[What the exercise asks]
Your answer should be one number, the count of lines in the records that carry the string "agent".

[Data supplied]
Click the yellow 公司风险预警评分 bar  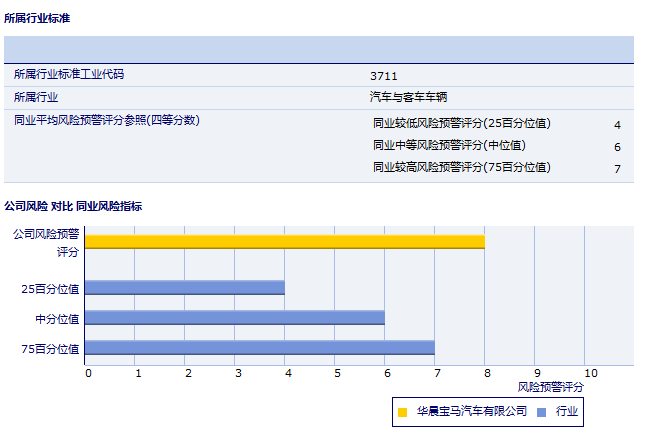tap(284, 241)
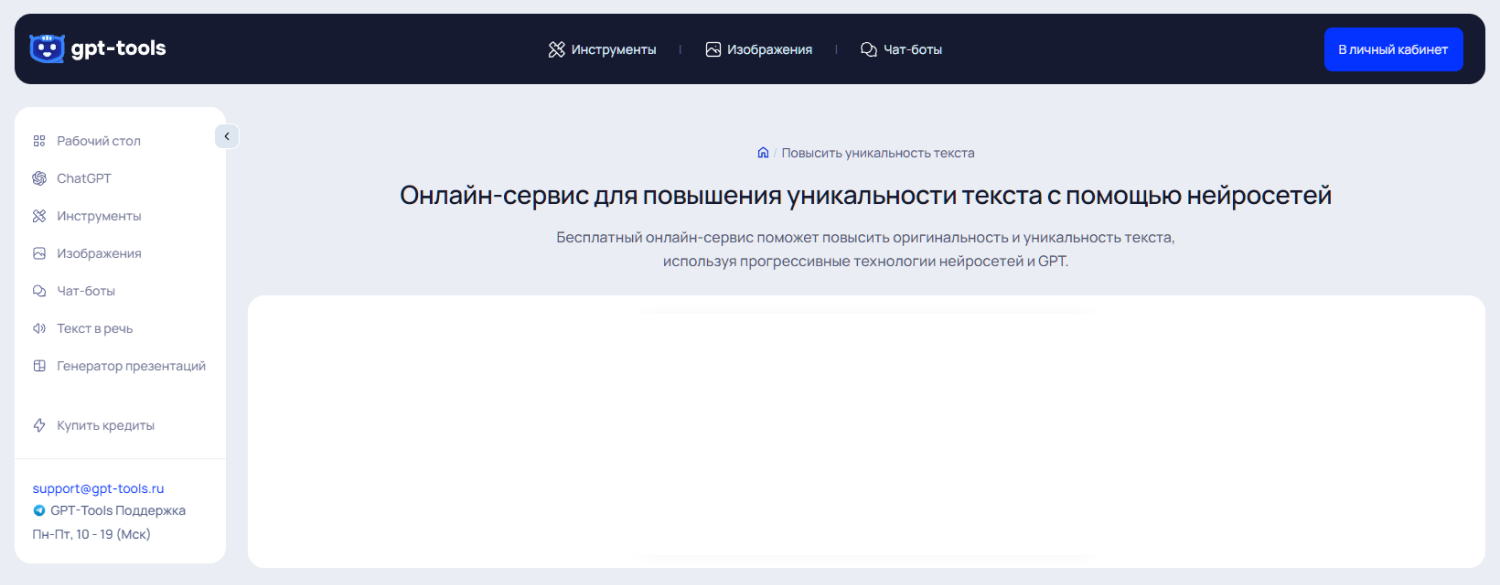1500x585 pixels.
Task: Open Рабочий стол via its grid icon
Action: tap(38, 140)
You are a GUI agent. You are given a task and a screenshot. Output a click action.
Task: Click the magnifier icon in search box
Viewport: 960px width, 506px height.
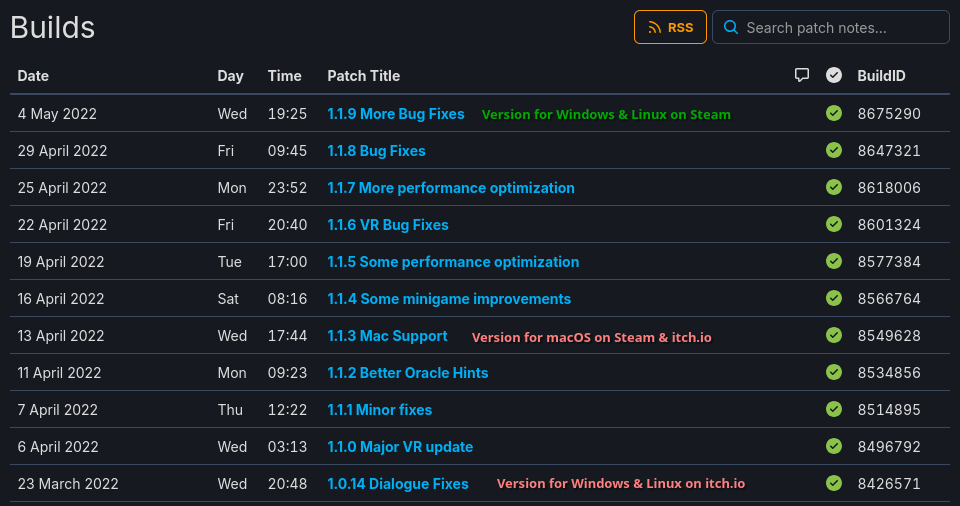tap(731, 27)
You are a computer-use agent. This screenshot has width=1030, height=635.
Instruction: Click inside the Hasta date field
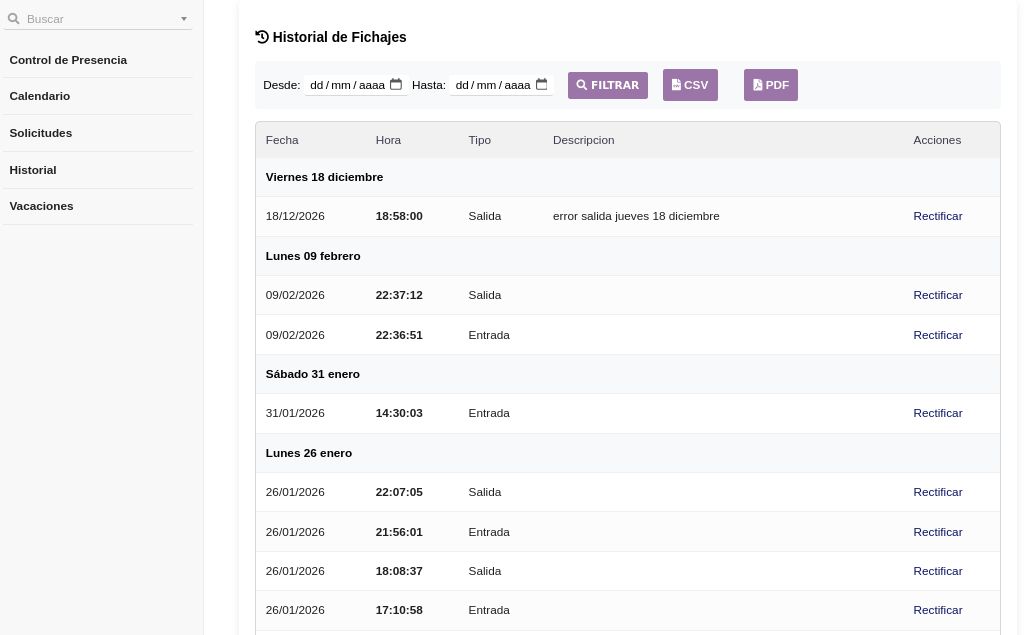tap(491, 85)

[Written reply]
2